Sono passati ormai dodici mesi dall’inizio dell’operazione militare nel nord del Mali denominata “Serval”, a guida francese. Fu infatti in seguito alla risoluzione 2085 del Consiglio di Sicurezza ONU del 20 dicembre 2012, che la Francia e i suoi alleati (soprattutto Ciad e Nigeria per l’Africa, e Gran Bretagna per l’Europa) decisero l’intervento per contrastare l’alleanza tra milizie tuareg e forze islamiste dell’Azawad, il sedicente stato autoproclamatosi indipendente dal Mali nell’aprile 2012.

Le prime manovre sul campo portarono, già verso la primavera del 2013, alla progressiva riconquista delle principali città del nord, come Timbuktu, Gao e Kidal, cadute sotto il controllo prima dei Tuareg e poi delle sigle islamiste (Ansar Dine, MUJAO e AQMI).

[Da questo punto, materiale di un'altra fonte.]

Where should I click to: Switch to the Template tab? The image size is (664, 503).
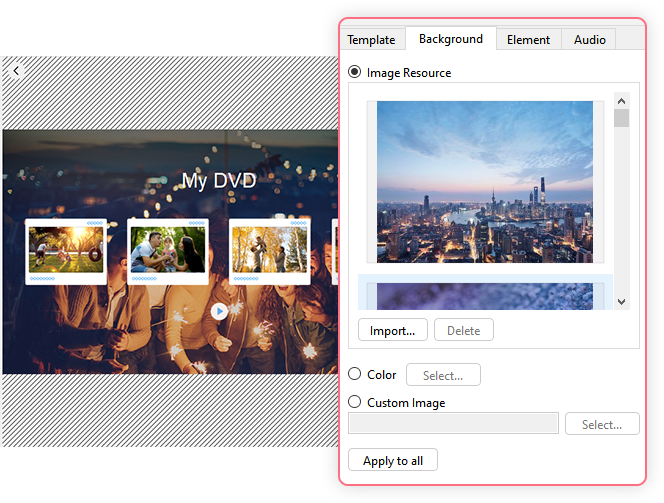click(371, 40)
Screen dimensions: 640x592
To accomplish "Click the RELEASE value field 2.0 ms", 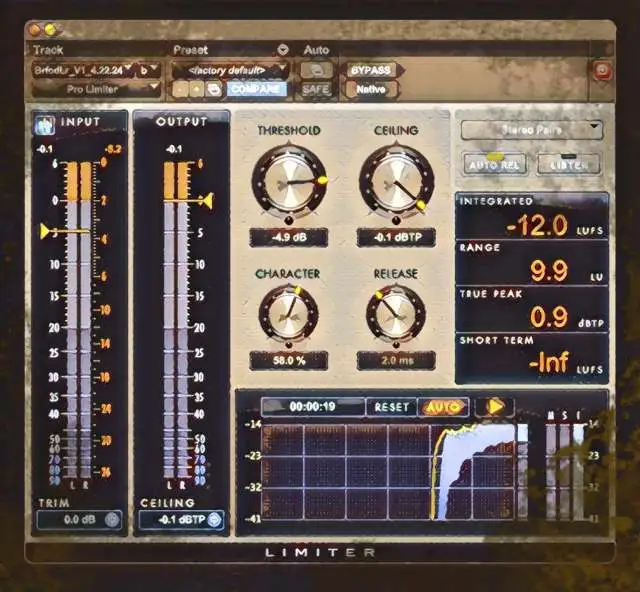I will tap(395, 360).
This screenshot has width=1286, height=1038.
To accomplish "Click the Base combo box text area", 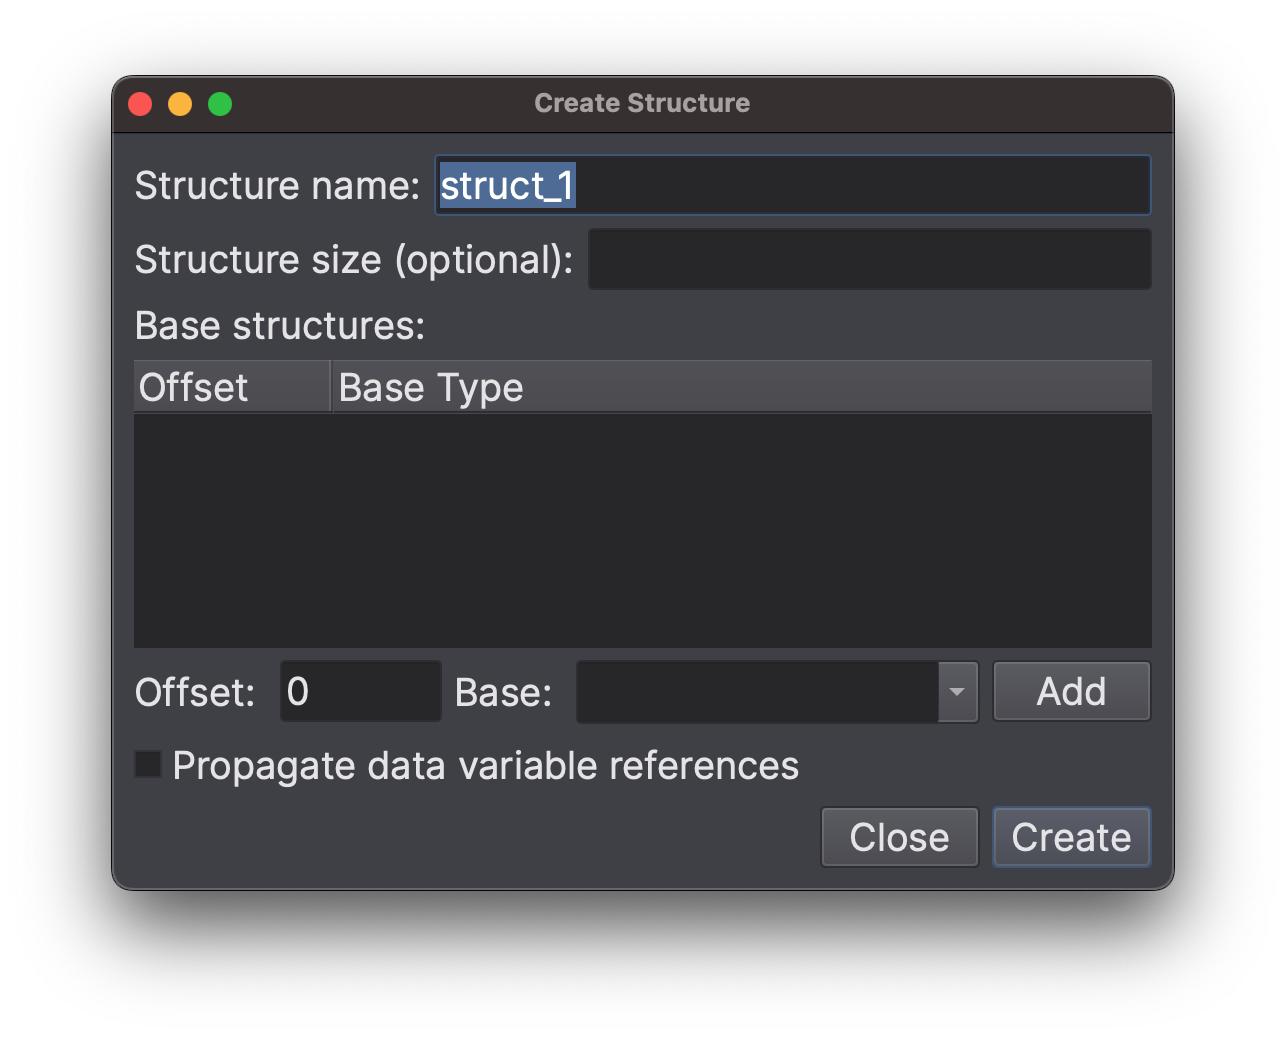I will [758, 691].
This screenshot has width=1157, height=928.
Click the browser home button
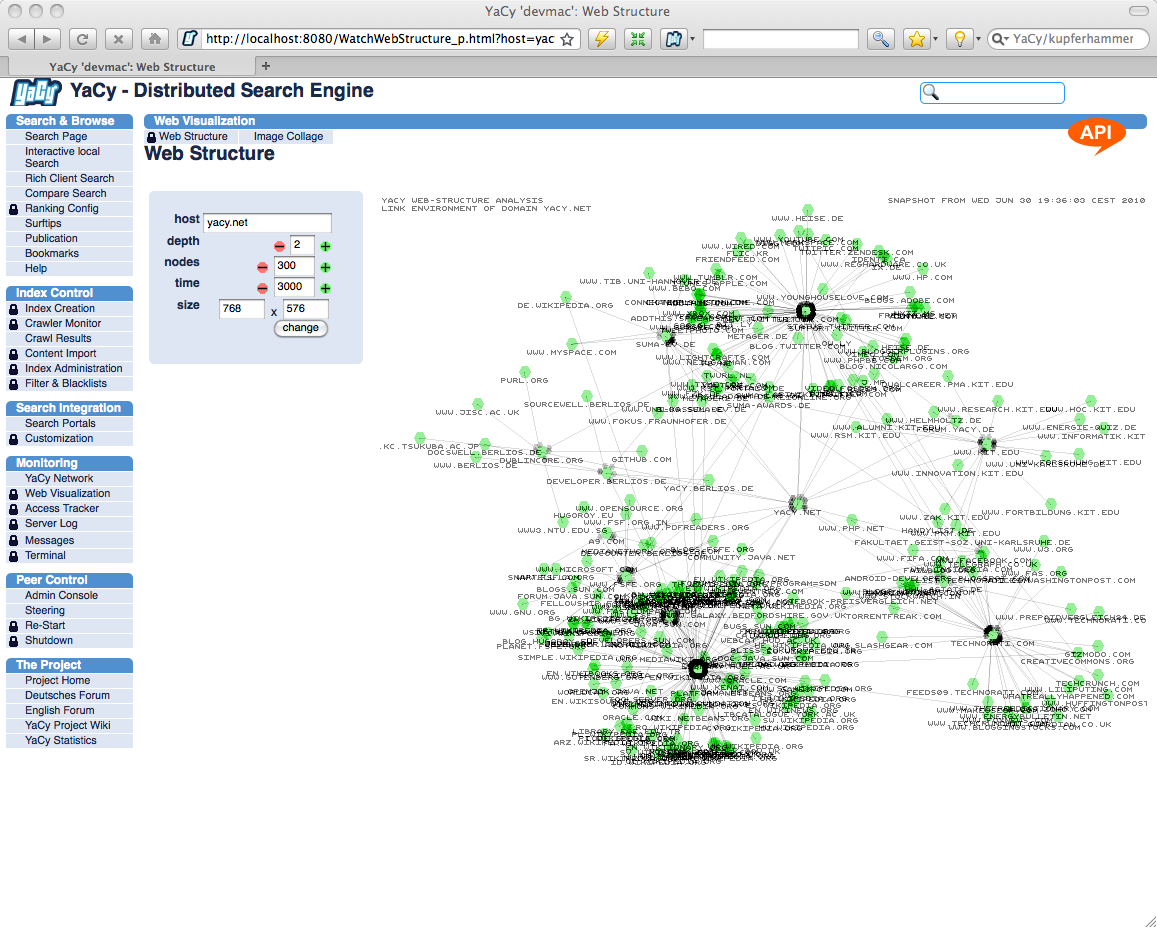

Queste, le quali, dopo aver rotto l’alleanza con gli stessi Tuareg, avevano addirittura proclamato la shari’a nella regione.
Da quel momento, il teatro delle operazioni militari si è spostato ancora più a nord, verso le alture degli Ifoghas, la zona montuosa al confine algerino che ormai costituisce un solido nascondiglio per i mujaheddin.

Questi avvenimenti principali sono stati raccontati anche dai mezzi d’informazione almeno sino alla primavera scorsa, quando altre crisi, quella siriana su tutte, hanno allontanato i riflettori dal Sahel. Ma cosa è accaduto in Mali da allora? Il paese è davvero scampato al pericolo dell’islamizzazione?
Di certo non sono mancati sviluppi interessanti: i tuareg hanno firmato una tregua con le autorità di Bamako; si sono svolte le elezioni presidenziali; la missione diplomatica di Romano Prodi come inviato speciale delle Nazioni Unite è giunta al termine del mandato mentre le truppe francesi, contrariamente a quanto preventivato un anno fa, sono ancora sul campo. Ognuno di questi fattori contribuisce a dare forma al Mali odierno e costituisce un elemento chiave nella dialettica degli avvenimenti futuri.

Senza dubbio l’operazione Serval ha avuto l’enorme merito di creare terreno fertile per le elezioni presidenziali, alle quali solo pochi osservatori credevano davvero: queste si sono svolte in estate in maniera fair and free e hanno portato alla proclamazione di un nuovo presidente: Ibrahim Boubacar Keïta (noto come IBK).

IBK ha così potuto giurare il 4 settembre 2013 come capo di un Mali territorialmente unito. Si tratta di un politico di lungo corso, già primo ministro dal 1994 al 2000, ma sconfitto due volte in passato nelle elezioni presidenziali (2002 e 2007). È un grande amico della Francia (con studi blasonati a Parigi: Sorbona e CNRS – Centre National de la Recherche Scientifique) e rappresenta la sintesi perfetta del politico navigato e molto ben visto sia nella regione (ha forti legami con le élite di Costa d’Avorio e Burkina Faso e in generale con quelle dell’intero Sahel) sia oltre Atlantico e in Europa.
Assai significativa è inoltre la sua neutralità verso il capitano Sanogo, il militare golpista da molti ritenuto ancora l’uomo forte di Bamako. Questo, insieme ai legami privilegiati di IBK con Parigi, ne fa certamente il candidato ideale per gestire la fase post-conflitto o, come forse sarebbe meglio dire, di stallo del conflitto. In ultimo, fedele alla sua forma mentis pragmatica, Keïta ha nominato come primo ministro un tecnocrate (evitando logiche familistiche o di bandiera politica) come ’Oumar Tatam Ly, già membro della Central Bank of West African States.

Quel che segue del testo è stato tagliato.